General characteristics
- Displacement: 1,190 long tons (1,210 t) (standard)
- Length: 289 ft 5 in (88.2 m)
- Beam: 35 ft 2 in (10.7 m)
- Draught: 10 ft 1 in (3.1 m)
- Installed power: 6,000 shp (4,500 kW) electric motors
- Propulsion: 2 shafts; 4 diesel engines
- Speed: 20 knots (37 km/h; 23 mph)
- Range: 6,000 nmi (11,000 km; 6,900 mi) at 12 knots (22 km/h; 14 mph)
- Complement: 198
- Sensors & processing systems: SA & SL type radars; Type 144 series Asdic; MF Direction Finding; HF Direction Finding;
- Armament: 3 × single 3 in (76 mm)/50 Mk 22 guns; 1 × twin Bofors 40 mm; 9 × single 20 mm Oerlikon guns; 1 × Hedgehog anti-submarine mortar; 2 × Depth charge rails and four throwers;

= HMS Moorsom (K567) =

Frigate of the Royal Navy

The second HMS Moorsom (K567) was a British Captain-class frigate of the Royal Navy in commission during World War II. Originally constructed as the United States Navy Evarts-class destroyer escort DE-522, she served in the Royal Navy from 1943 to 1945.

==Description==
The Evarts-class ships had an overall length of 289 ft 5 in, a beam of 35 ft 2 in, and a draught of 10 ft 1 in at full load. They displaced 1190 LT at (standard) and 1416 LT at full load. The ships had a diesel–electric powertrain derived from a submarine propulsion system with four General Motors 16-cylinder diesel engines providing power to four General Electric electric generators which sent electricity to four 1500 shp General Electric electric motors which drove the two propeller shafts. The destroyer escorts had enough power give them a speed of 20 kn and enough fuel oil to give them a range of 6000 nmi at 12 kn. Their crew consisted of 198 officers and ratings.

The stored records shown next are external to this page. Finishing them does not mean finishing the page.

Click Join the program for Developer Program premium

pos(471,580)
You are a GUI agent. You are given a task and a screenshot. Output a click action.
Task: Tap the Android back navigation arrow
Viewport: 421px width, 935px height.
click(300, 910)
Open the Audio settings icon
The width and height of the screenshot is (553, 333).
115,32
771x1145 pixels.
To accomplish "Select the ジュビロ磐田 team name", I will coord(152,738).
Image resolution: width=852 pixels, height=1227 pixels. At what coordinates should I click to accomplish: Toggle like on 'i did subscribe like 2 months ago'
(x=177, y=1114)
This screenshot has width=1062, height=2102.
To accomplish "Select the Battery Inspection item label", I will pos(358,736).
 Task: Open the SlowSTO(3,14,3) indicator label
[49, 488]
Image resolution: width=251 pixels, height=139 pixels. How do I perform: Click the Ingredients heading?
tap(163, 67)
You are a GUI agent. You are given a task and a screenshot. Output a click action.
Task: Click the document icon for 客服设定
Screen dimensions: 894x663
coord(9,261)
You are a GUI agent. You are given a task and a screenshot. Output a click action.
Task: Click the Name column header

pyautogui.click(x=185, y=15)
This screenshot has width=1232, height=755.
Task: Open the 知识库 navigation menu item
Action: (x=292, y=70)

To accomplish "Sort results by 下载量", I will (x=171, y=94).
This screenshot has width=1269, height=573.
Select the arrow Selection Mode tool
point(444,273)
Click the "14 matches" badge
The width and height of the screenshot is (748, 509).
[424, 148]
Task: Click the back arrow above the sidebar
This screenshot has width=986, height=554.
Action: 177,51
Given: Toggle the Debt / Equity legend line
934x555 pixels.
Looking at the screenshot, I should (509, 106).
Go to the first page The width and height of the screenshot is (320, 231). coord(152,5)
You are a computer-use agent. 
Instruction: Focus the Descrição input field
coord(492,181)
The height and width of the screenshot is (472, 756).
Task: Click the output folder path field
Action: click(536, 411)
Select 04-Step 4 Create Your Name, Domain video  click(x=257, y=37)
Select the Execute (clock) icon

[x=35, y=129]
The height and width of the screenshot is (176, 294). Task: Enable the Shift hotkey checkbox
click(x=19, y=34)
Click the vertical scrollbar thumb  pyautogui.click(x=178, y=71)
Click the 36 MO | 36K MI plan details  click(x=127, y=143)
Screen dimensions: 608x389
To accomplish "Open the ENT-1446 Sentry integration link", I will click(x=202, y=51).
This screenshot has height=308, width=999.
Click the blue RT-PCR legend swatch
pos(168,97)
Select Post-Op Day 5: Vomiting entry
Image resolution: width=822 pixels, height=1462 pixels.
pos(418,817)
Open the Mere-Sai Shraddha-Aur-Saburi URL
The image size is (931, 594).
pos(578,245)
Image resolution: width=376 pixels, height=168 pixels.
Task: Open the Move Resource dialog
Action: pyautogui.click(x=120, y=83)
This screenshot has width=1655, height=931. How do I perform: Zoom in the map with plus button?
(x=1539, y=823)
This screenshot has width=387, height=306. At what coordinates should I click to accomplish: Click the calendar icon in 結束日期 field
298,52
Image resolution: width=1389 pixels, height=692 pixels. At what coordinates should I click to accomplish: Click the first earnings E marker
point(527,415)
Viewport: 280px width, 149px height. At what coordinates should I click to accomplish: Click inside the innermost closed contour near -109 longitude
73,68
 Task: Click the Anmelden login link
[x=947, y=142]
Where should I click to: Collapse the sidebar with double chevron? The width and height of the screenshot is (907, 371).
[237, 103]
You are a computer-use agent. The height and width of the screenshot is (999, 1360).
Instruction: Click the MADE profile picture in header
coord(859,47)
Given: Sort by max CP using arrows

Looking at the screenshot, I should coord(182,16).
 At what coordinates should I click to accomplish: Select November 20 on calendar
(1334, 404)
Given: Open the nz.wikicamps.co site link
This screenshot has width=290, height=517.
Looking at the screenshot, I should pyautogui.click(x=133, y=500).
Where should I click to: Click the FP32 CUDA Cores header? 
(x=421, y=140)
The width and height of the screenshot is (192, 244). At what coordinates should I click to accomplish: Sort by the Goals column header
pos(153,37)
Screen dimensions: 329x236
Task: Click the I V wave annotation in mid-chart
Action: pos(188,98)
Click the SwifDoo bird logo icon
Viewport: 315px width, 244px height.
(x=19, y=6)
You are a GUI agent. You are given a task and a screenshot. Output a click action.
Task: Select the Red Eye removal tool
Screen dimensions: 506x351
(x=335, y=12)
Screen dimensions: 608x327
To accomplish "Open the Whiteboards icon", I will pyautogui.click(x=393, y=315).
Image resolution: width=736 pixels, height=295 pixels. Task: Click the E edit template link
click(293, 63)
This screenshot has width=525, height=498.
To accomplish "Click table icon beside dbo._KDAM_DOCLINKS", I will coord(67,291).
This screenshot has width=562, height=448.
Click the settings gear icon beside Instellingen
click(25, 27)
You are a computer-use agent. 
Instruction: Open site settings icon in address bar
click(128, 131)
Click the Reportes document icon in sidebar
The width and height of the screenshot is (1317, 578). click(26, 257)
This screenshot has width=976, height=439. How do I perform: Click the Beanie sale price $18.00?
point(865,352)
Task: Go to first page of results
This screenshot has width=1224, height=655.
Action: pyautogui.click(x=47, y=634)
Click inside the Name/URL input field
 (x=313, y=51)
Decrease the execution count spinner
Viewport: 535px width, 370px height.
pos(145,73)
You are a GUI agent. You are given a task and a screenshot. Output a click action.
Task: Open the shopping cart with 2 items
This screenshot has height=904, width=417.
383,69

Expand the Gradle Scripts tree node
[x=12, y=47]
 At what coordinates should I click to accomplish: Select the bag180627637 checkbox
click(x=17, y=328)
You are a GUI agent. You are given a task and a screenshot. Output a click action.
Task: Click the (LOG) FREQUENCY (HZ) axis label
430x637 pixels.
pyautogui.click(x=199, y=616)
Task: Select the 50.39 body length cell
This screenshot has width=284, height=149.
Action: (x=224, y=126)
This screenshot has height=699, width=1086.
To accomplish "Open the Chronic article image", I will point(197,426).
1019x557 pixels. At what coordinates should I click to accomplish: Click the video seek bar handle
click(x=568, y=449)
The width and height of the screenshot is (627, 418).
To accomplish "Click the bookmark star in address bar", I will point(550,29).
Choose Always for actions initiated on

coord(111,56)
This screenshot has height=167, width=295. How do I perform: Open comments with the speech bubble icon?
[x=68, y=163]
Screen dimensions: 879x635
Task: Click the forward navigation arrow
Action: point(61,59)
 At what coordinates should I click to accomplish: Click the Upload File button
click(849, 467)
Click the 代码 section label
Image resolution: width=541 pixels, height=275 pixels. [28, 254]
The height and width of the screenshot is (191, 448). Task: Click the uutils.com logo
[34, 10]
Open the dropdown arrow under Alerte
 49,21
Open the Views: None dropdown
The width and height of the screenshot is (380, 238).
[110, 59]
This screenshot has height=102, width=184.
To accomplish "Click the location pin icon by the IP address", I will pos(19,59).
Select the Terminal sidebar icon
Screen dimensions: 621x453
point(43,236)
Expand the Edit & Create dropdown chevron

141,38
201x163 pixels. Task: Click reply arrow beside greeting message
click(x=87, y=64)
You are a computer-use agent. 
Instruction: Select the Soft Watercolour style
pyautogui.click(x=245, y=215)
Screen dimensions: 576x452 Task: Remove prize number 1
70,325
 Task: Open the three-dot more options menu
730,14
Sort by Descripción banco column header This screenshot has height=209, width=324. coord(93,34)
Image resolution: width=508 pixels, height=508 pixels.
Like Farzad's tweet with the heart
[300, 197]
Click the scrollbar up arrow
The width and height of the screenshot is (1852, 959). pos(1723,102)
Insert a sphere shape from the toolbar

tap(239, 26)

The armament of the Evarts-class ships in British service consisted of three single mounts for 50-caliber 3 in/50 Mk 22 dual-purpose guns; one superfiring pair forward of the bridge and the third gun aft of the superstructure. Anti-aircraft defence was intended to consisted of a twin-gun mount for 40 mm Bofors anti-aircraft (AA) guns atop the rear superstructure with nine 20 mm Oerlikon AA guns located on the superstructure, but production shortages meant that that not all guns were fitted, or that additional Oerlikons replaced the Bofors guns. A Mark 10 Hedgehog anti-submarine mortar was positioned just behind the forward gun. The ships were also equipped with two depth charge rails at the stern and four "K-gun" depth charge throwers.

==Construction and career==
The ship was laid down as the unnamed U.S. Navy destroyer escort DE-522 by the Boston Navy Yard in Boston, Massachusetts, on 14 August 1943 and launched on 24 September 1943. The United States transferred her to the United Kingdom under Lend-Lease on 10 December 1943. The ship was commissioned into service in the Royal Navy as HMS Moorsom (K567) on 10 December 1943 simultaneously with her transfer. She served on convoy escort duty in the North Atlantic Ocean and the North Sea for the remainder of World War II. In addition, she supported the Allied invasion of Normandy in the summer of 1944.

After the conclusion of the war, Moorsom steamed to New York City, arriving there on 16 October 1945. The Royal Navy decommissioned her there on 25 October 1945 and returned her to the U.S. Navy the same day. After her return, Moorsom remained in the 3rd Naval District. The U.S. Navy struck her from its Naval Vessel Register on 5 December 1945 and soon sold her for scrap, which was completed on 12 July 1946.